Here company artistic directors Nelle Lee and Nick Skubij adapt “Jane Eyre”, Charlotte Brontë’s popular 1847 novel of the miserable experiences of a plain but vibrant governess.
Lee performs the title role with clarity and conviction, supported by a talented ensemble in Julian Garner, Jodie le Vesconte and Sarah McLeod, who populate Jane Eyre’s world with macabre but human characters.
Director Michael Futcher relishes the horror of the bleak opening scenes, but shifts into romantic comedy to build sympathy for the budding love between Jane and Byronic anti-hero Rochester (played by Julian Garner).
This problematic romance has been scrutinised by a hundred years of criticism and analysis, most famously in Jean Rhys’ subversive 1966 anti-Rochester prequel, “Wide Sargasso Sea”.

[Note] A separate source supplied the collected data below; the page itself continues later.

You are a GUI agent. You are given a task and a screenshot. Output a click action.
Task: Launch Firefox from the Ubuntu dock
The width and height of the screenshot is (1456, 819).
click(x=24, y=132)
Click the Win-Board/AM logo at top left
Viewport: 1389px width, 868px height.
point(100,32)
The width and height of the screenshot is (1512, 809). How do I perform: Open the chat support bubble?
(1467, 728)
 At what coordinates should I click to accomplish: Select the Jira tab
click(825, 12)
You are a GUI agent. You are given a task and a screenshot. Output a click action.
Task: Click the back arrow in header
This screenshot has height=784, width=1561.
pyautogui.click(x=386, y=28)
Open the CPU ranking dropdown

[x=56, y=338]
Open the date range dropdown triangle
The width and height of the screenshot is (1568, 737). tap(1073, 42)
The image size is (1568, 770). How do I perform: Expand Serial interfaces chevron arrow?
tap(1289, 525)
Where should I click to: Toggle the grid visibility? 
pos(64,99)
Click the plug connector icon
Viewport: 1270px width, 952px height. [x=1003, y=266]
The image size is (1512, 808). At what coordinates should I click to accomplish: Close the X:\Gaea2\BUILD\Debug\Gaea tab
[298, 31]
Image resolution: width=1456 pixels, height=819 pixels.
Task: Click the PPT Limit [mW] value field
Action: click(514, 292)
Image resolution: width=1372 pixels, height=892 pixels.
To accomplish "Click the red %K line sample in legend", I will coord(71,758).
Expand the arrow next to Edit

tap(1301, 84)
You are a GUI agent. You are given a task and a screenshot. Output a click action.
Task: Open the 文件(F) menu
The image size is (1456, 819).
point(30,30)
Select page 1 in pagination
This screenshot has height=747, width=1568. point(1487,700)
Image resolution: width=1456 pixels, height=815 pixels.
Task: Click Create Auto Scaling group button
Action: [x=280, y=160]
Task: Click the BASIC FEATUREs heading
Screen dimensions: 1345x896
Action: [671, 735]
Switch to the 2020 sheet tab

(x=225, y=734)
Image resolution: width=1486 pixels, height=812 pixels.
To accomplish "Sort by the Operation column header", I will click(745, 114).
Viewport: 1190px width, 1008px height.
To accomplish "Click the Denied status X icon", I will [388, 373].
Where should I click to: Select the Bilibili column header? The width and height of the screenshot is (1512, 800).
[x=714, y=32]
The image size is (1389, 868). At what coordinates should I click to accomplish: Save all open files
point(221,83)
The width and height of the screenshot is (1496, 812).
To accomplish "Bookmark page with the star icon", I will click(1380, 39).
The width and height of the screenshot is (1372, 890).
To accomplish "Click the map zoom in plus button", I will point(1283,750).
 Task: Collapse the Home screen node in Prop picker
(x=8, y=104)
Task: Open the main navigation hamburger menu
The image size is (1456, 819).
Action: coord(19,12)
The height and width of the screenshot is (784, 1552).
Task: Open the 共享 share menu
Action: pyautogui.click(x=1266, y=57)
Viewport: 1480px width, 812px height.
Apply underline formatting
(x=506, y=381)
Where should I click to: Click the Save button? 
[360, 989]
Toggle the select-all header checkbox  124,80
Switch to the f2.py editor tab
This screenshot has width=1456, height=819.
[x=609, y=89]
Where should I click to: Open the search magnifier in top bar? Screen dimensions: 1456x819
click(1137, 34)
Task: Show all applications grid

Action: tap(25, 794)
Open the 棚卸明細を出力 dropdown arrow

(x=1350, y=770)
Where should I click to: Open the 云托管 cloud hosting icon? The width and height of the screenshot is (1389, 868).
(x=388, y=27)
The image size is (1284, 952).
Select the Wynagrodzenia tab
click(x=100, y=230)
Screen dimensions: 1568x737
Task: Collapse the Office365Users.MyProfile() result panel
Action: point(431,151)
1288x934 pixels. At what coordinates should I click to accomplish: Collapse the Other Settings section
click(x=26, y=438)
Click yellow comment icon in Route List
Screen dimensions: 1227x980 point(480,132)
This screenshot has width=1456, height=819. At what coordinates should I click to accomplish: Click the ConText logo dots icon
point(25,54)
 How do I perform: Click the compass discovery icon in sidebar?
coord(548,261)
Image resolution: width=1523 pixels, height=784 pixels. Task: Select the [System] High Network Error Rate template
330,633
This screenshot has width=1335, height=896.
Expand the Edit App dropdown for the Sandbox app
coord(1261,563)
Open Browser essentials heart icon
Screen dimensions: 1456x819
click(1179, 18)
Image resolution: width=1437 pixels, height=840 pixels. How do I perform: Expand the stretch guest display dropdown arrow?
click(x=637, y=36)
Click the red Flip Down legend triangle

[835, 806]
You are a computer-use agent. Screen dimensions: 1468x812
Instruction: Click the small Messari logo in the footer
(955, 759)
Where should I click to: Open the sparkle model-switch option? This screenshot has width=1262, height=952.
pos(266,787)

Garner plays up Rochester’s likeability, but the production does not shirk the visceral dread of his secret in the attic. Inevitably, a modern audience will question Rochester’s self-serving claims and decisions. By contrast, rival suitor St John Rivers (also played by Garner) gets an efficient and spectacular kicking in this script, steering the play towards an unequivocal happy ending.
Excellent design by Josh McIntosh gives the cast an interesting set to play in, supported by ghoulish and effective sound and light. Cast member McLeod also contributes plaintive songs with gentle flair.
Like the company’s “Wuthering Heights” adaptation, allegiance to the source material means the production veers into melodrama, but excess is forgiven as part of the delight of a Brontë story.
“Jane Eyre” successfully distills 500 pages of novel into two tight hours of theatre, for a ghost-train ride of delicious gothic fun.